**What to work on**
Find the line with "Powered by Shopify (562, 2559)" and the line with "10 (575, 2275)" in the entries below; output exactly those two lines, every line between them, and no others.
▼
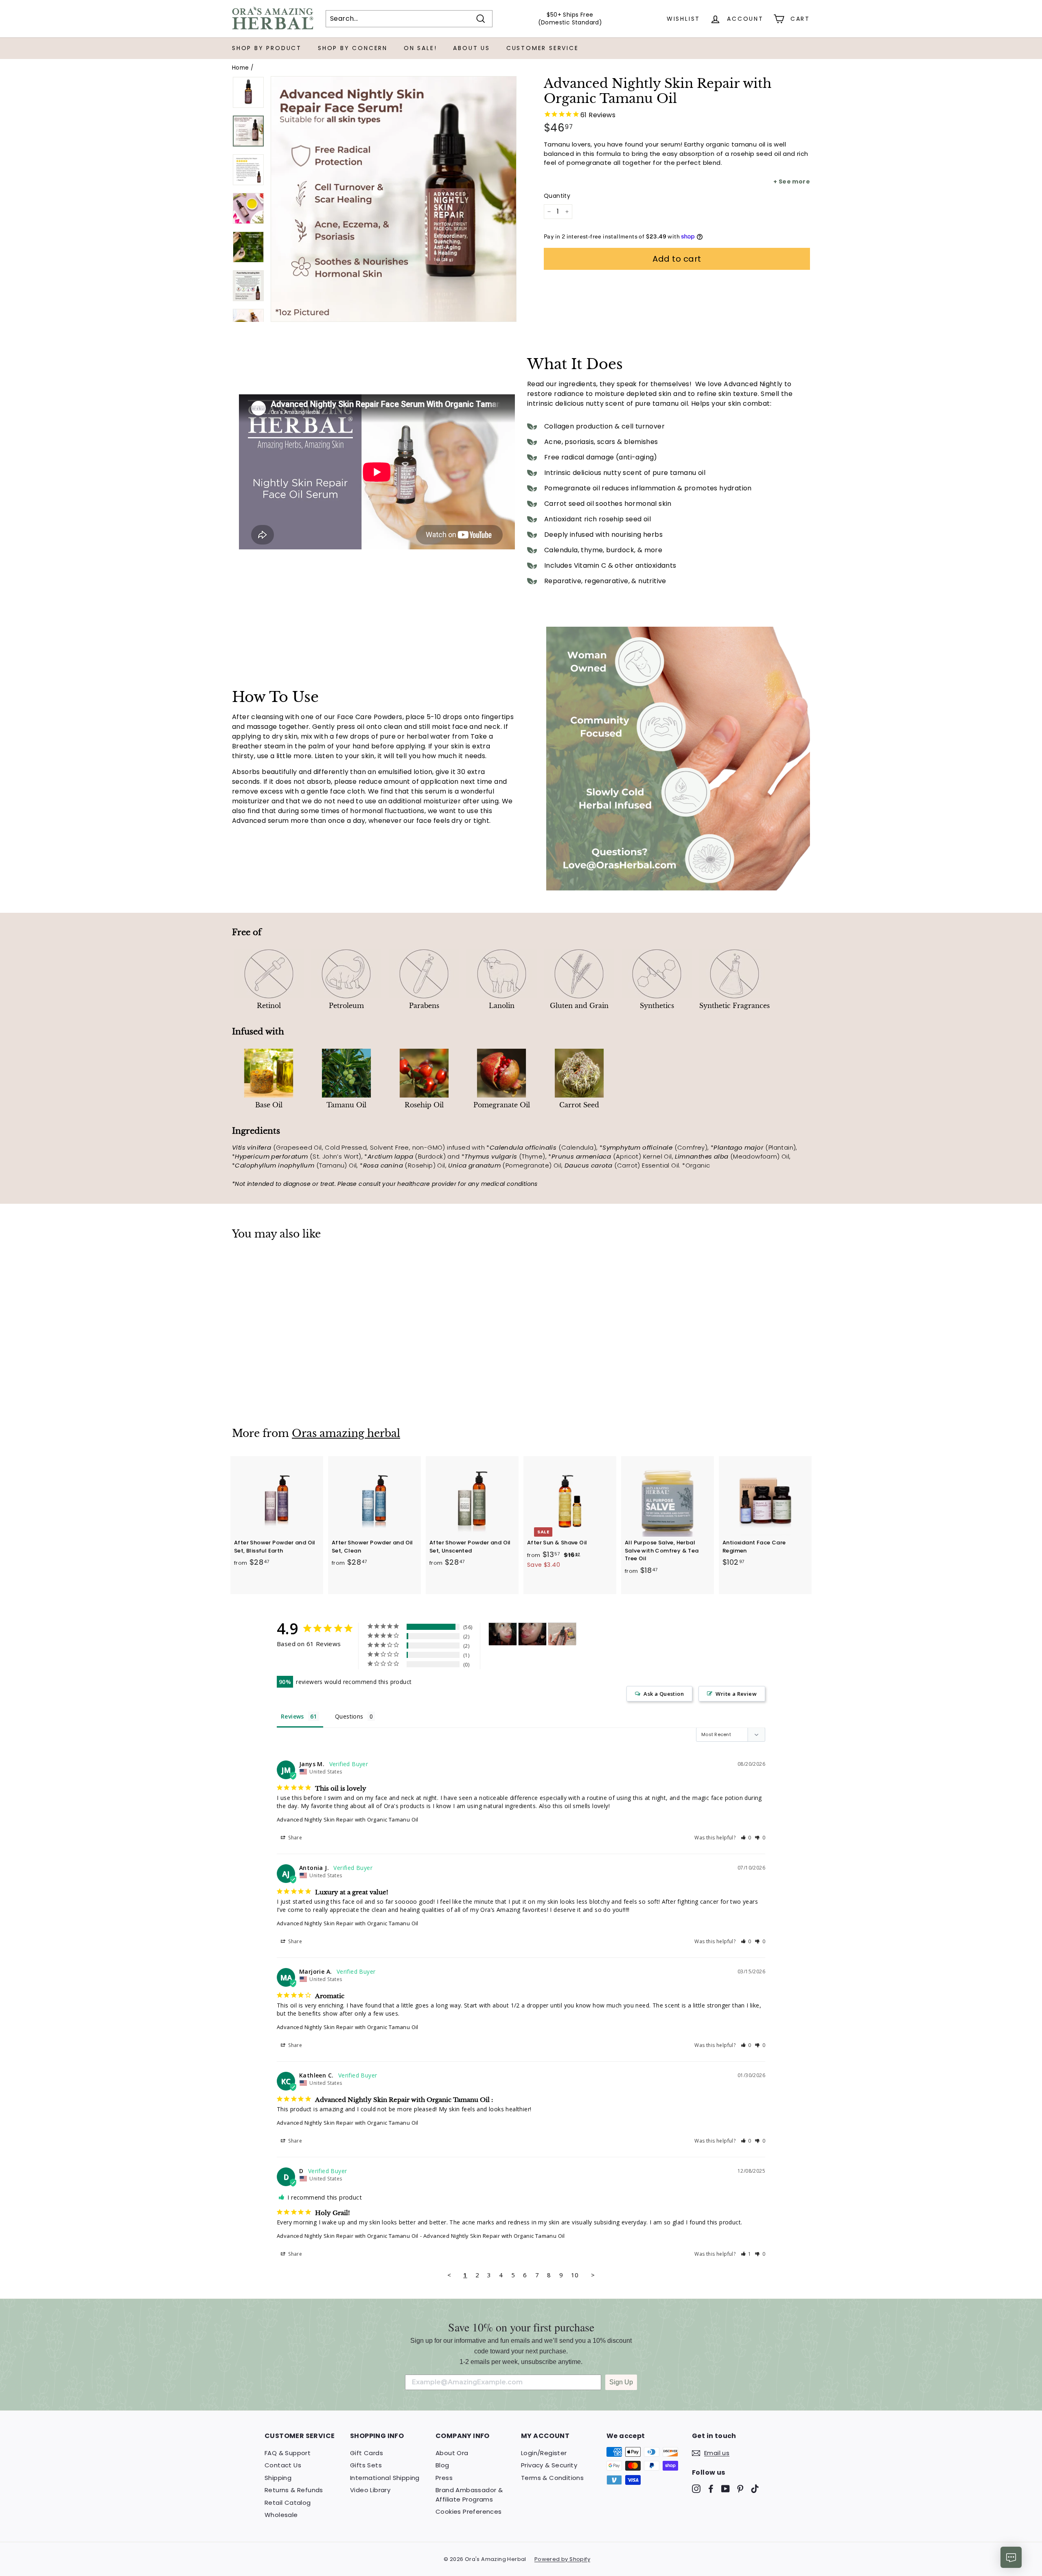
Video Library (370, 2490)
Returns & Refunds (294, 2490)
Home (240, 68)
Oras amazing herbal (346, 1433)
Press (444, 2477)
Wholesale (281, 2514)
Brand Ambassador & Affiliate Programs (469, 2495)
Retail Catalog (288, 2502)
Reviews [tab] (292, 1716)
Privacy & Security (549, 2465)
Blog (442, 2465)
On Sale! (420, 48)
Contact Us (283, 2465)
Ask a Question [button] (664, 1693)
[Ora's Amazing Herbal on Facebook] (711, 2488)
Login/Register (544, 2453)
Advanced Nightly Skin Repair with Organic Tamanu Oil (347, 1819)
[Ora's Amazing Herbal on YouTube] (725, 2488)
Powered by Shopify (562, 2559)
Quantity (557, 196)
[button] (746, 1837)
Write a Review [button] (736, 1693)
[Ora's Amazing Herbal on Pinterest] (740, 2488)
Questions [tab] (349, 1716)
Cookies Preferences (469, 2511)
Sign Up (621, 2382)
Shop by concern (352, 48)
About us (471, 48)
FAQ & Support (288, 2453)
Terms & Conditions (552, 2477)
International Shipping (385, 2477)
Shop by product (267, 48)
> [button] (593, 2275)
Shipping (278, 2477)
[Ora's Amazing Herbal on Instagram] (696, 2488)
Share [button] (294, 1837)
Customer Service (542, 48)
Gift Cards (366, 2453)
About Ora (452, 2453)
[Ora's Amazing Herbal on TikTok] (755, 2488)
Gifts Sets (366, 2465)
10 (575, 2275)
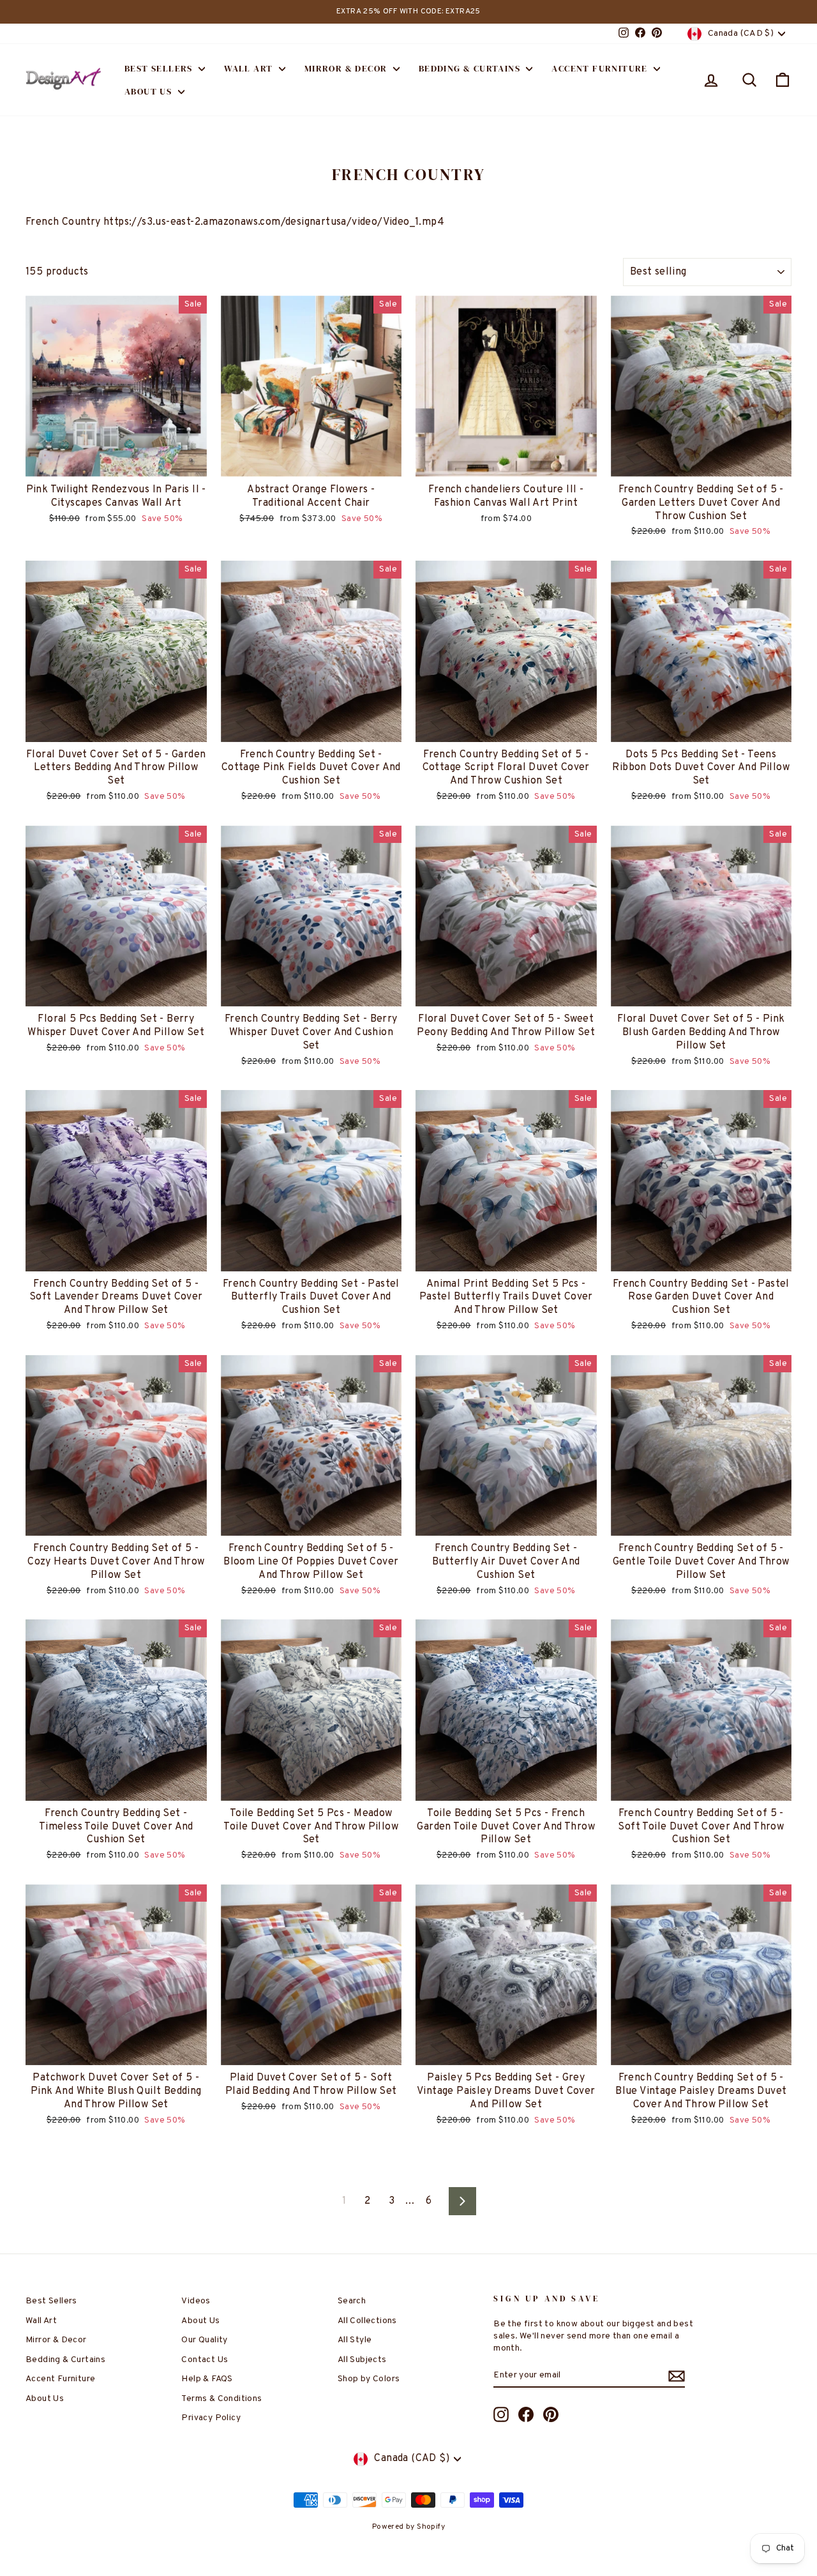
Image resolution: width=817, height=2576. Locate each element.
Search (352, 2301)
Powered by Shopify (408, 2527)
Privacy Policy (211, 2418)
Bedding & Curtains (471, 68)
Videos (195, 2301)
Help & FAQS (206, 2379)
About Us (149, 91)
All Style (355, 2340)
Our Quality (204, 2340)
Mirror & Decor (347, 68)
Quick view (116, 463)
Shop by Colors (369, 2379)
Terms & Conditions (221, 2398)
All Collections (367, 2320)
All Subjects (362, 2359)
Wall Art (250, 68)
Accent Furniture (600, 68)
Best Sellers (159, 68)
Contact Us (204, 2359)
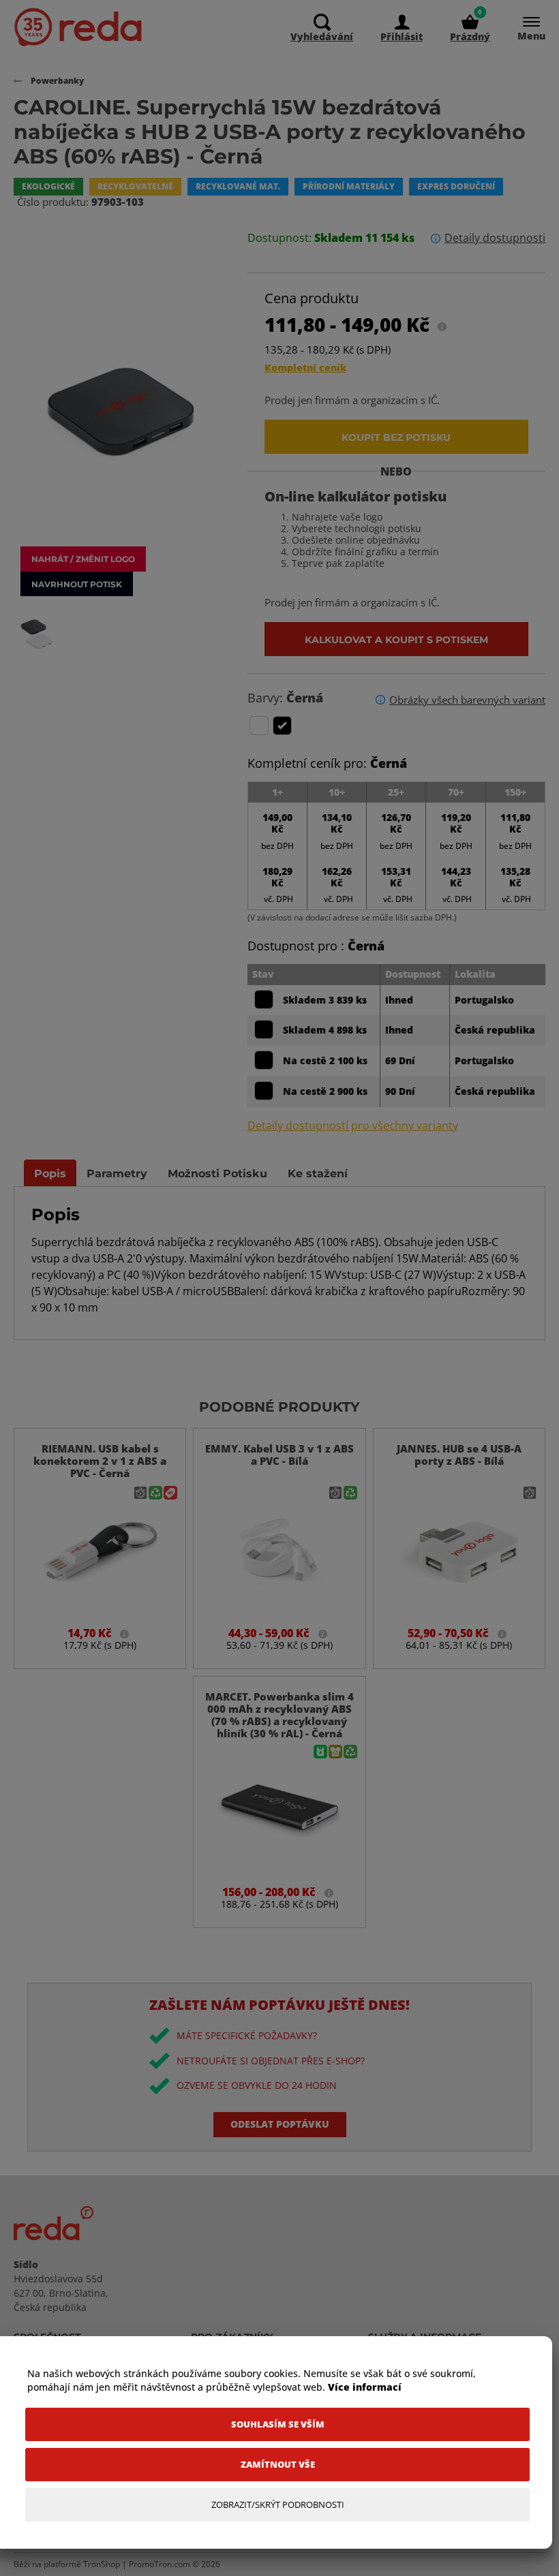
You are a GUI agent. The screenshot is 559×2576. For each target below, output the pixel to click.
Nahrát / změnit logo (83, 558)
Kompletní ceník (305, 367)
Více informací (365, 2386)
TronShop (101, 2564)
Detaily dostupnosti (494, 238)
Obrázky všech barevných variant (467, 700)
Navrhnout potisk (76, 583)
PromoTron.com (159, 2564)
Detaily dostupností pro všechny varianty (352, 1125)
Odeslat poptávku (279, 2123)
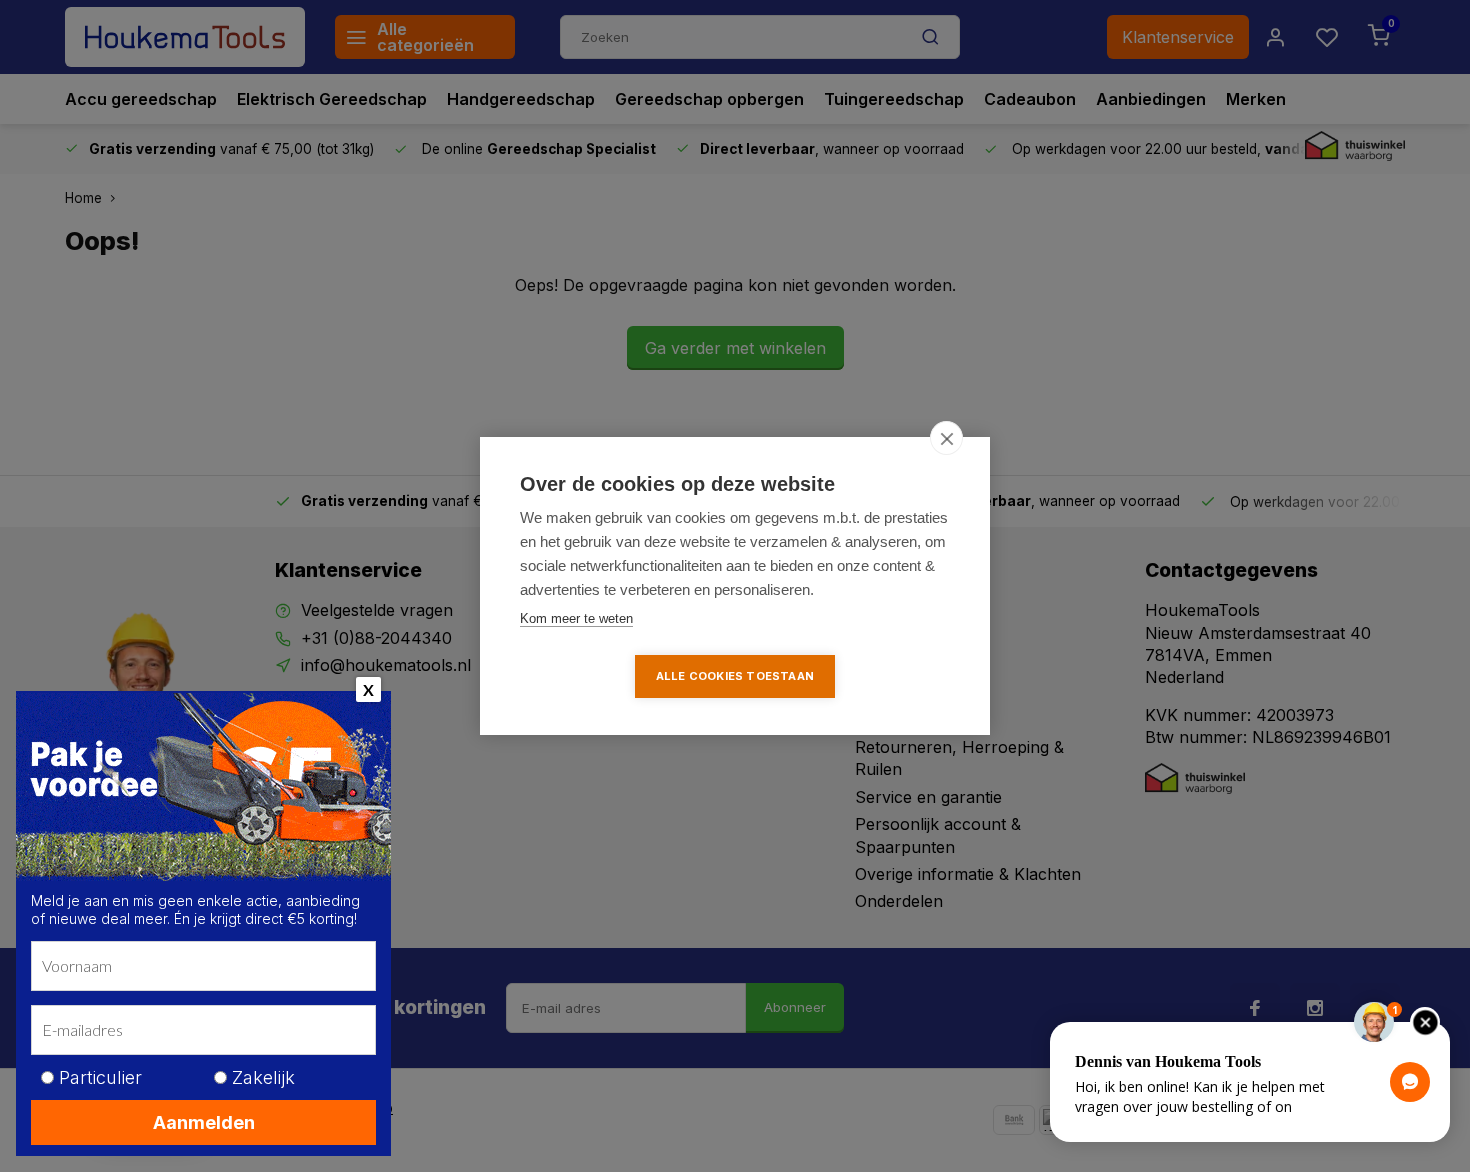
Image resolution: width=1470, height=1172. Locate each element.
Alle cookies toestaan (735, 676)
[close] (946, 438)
▲
**Finished task**
Powered by Shopify (562, 2559)
Quantity (557, 196)
[button] (746, 1837)
Write a Review [button] (736, 1693)
[Ora's Amazing Herbal on Pinterest] (740, 2488)
Questions [tab] (349, 1716)
Cookies Preferences (469, 2511)
Sign Up (621, 2382)
Shop by concern (352, 48)
About us (471, 48)
FAQ & Support (288, 2453)
Terms & Conditions (552, 2477)
International Shipping (385, 2477)
Shop by product (267, 48)
> [button] (593, 2275)
Shipping (278, 2477)
[Ora's Amazing Herbal on Instagram] (696, 2488)
Share [button] (294, 1837)
Customer Service (542, 48)
Gift Cards (366, 2453)
About Ora (452, 2453)
[Ora's Amazing Herbal on TikTok] (755, 2488)
Gifts Sets (366, 2465)
10 (575, 2275)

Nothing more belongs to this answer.